Hide Forgot
It appears that on F16 the mounts made by autofs do not expire. I am using a configuration unchanged since the stone age; /etc/auto.master just has entries for /misc and /net, and ends with "+auto.master". nsswitch.conf has "automount: files ldap". In ldap is a simple nisObject configuration; no expiry times are specified. /etc/sysconfig/autofs specifies TIMEOUT=300 Mounting things works fine, and on older releases (F14, at least) the same configuration had no problems expiring mounts. Just dug out an F15 machine and tested it to find it appears to have the same problem. Trying to understand what's happening, I set LOGGING="debug" and see that it does at least attempt to expire a mount: Feb 22 13:37:58 epithumia automount[3696]: st_expire: state 1 path /home Feb 22 13:37:58 epithumia automount[3696]: expire_proc: exp_proc = 140160062736128 path /home Feb 22 13:37:58 epithumia automount[3696]: expire_proc_indirect: expire /home/tibbs Feb 22 13:37:58 epithumia automount[3696]: expire_proc_indirect: expire /home/dave Feb 22 13:37:58 epithumia automount[3696]: 2 remaining in /home Feb 22 13:37:58 epithumia automount[3696]: expire_cleanup: got thid 140160062736128 path /home stat 5 Feb 22 13:37:58 epithumia automount[3696]: expire_cleanup: sigchld: exp 140160062736128 finished, switching from 2 to 1 Feb 22 13:37:58 epithumia automount[3696]: st_ready: st_ready(): state = 2 path /home /home/dave is completely unreferenced; I just did df /home/dave five minutes before that message. But nothing seems to be unmounted and I'm not sure why. Is there a way to get any more information about why it decided not to umount that filesystem? I suppose it is possible that something is doing a stat on it and thus keeping it active, but the entries persist even when nobody is logged in at all. (Which still doesn't rule out the possibility, I guess.)

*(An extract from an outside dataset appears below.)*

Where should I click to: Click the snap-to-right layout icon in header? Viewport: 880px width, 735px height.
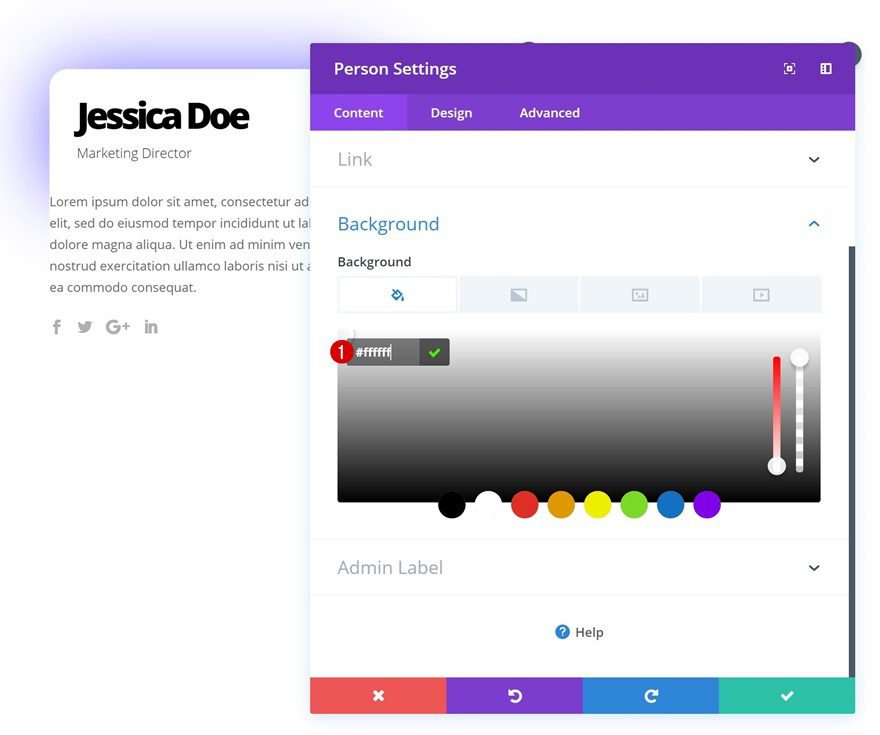(825, 69)
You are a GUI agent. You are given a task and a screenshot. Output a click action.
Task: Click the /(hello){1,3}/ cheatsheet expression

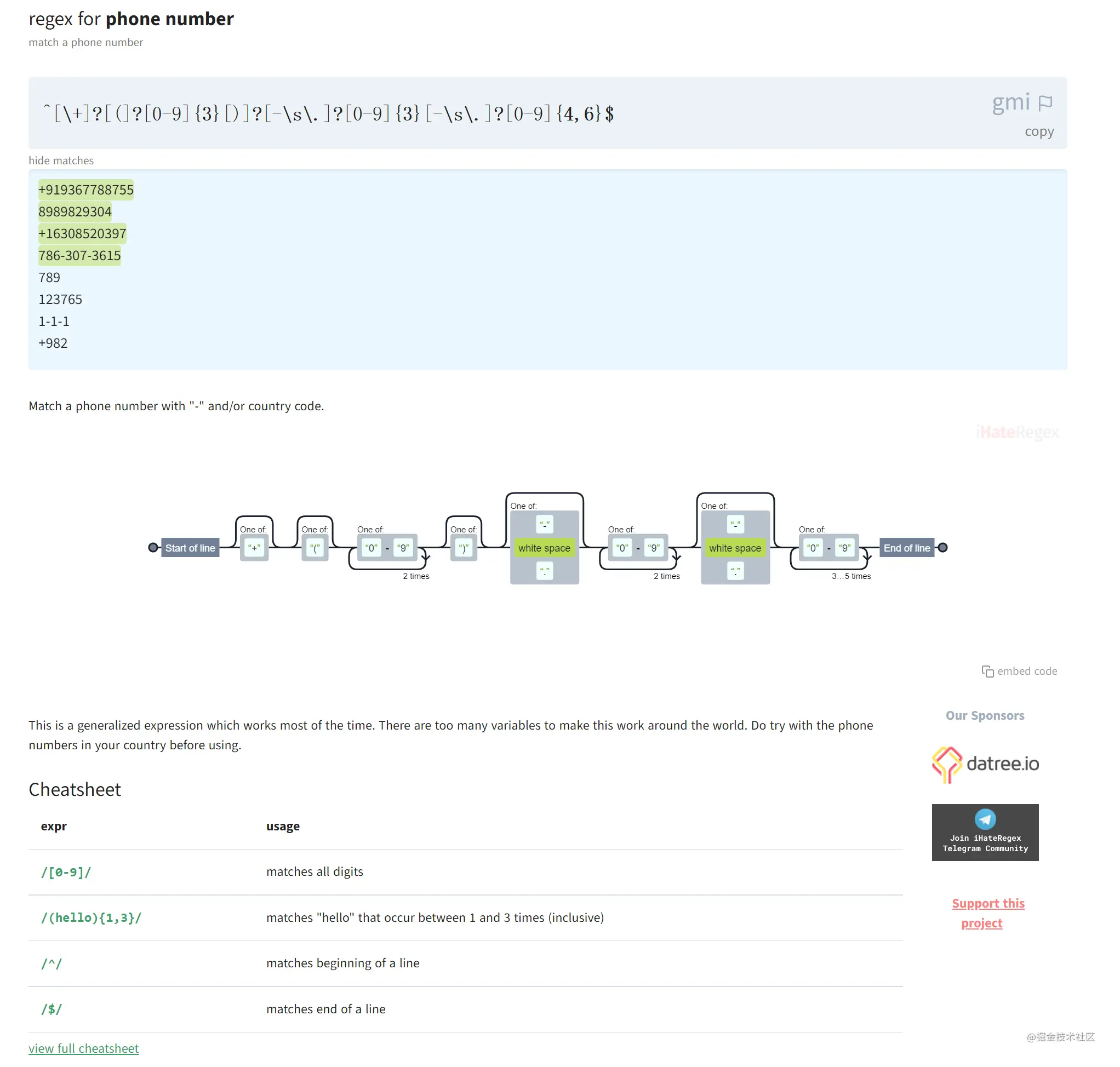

Ugh, I'm a terrible reporter. Currently running kernel 3.2.6-3.fc16.x86_64 (though this was an issue on previous F16 kernels as well) and autofs-5.0.6-5.fc16.x86_64. Not sure if it matters, but util-linux-2.20.1-2.2.fc16.x86_64 (for mount/umount) and nfs-utils-1.2.5-4.fc16.x86_64.

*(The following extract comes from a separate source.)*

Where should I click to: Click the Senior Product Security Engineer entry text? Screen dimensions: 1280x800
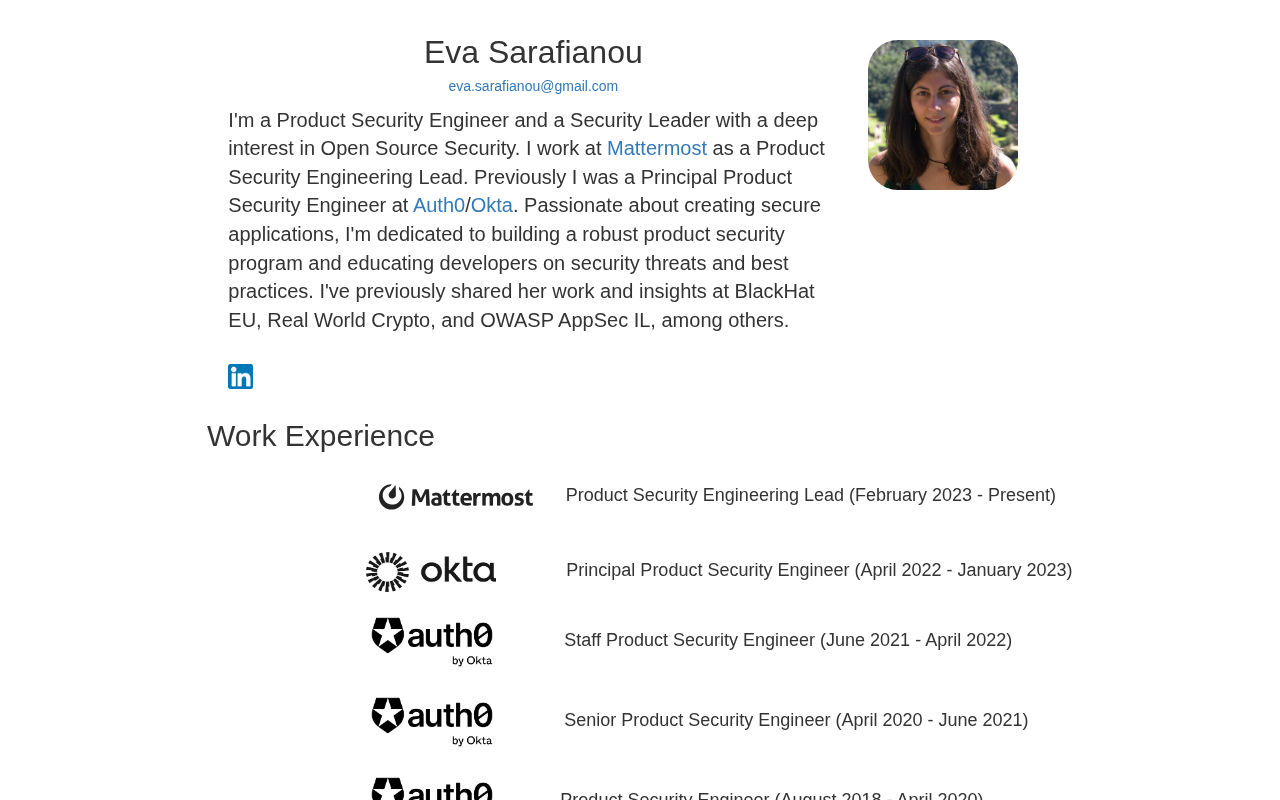click(x=795, y=720)
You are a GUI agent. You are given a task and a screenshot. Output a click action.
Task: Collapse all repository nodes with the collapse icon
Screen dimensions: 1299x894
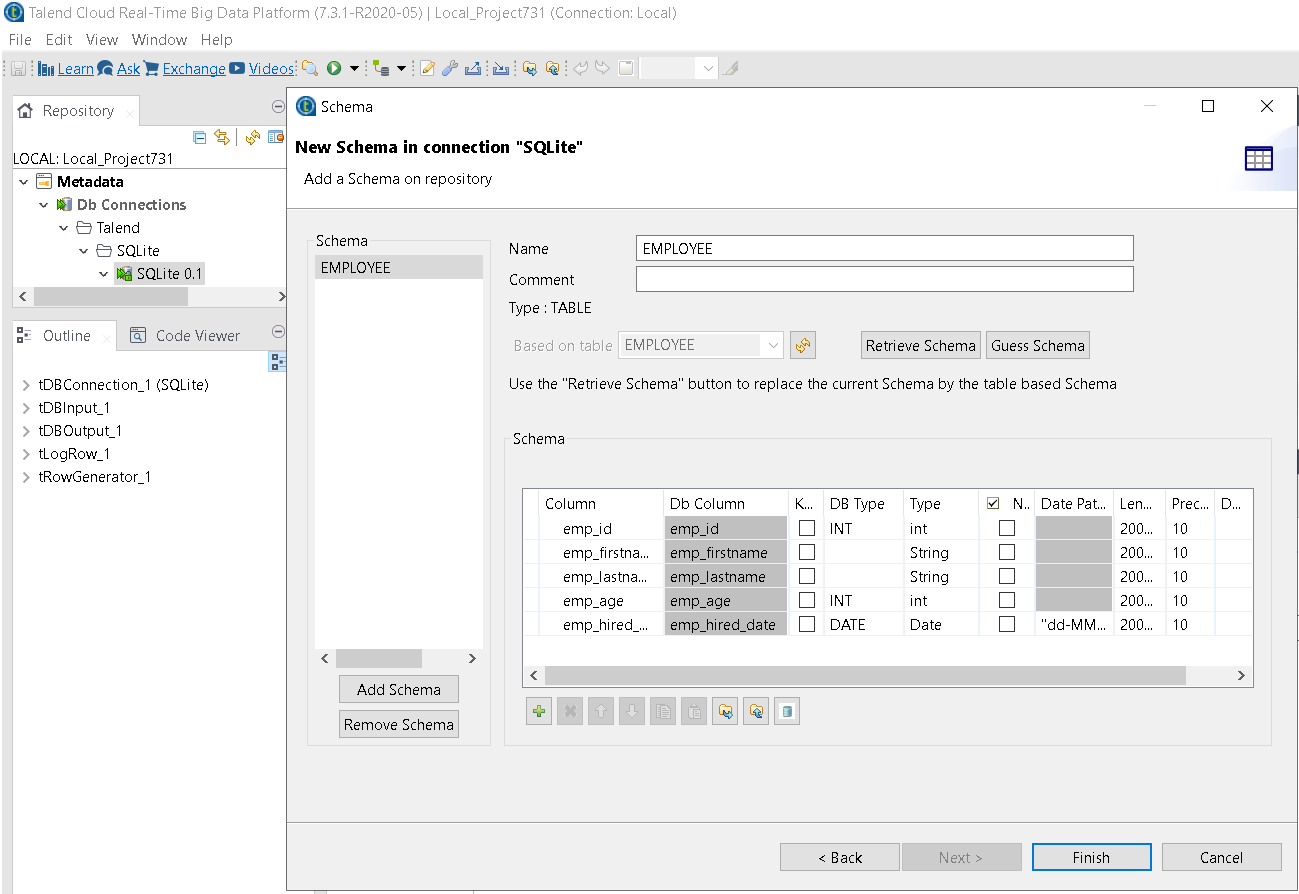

(In reply to comment #1) > Ugh, I'm a terrible reporter. Currently running kernel 3.2.6-3.fc16.x86_64 > (though this was an issue on previous F16 kernels as well) and > autofs-5.0.6-5.fc16.x86_64. Not sure if it matters, but > util-linux-2.20.1-2.2.fc16.x86_64 (for mount/umount) and > nfs-utils-1.2.5-4.fc16.x86_64. Don't know what's going on their. I have F16 with kernel-3.2.6-3 and I don't see a problem with expires even if I install autofs-5.0.6-5. But atm. I have a timeout of 60 seconds, I'll try later with the default of 300, maybe something is scanning file systems.

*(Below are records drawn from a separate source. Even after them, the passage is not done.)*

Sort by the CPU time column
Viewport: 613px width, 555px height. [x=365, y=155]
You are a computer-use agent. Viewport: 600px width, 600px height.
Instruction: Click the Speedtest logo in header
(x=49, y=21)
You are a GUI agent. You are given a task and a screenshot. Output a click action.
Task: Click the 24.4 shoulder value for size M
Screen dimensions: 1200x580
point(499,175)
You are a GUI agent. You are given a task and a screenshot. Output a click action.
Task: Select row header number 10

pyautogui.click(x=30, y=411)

Just to show it's not just one weird machine, I'm seeing this on about 120 machines running various F16 kernels, and on the 15 or so F15 machines I still have around as well, so it must be something specific about my setup instead of some unfortunate random set of circumstances. I found someone else on IRC who appears to be having the same problem. However, I know that at some point mounts must expire somehow, because on some machines I can see that people logged in, say, a week ago and their home directories aren't mounted even there's been no intervening reboot or autofs update. But it certainly doesn't happen after five minutes as configured. I'll configure the timeout down a bit and see what happens.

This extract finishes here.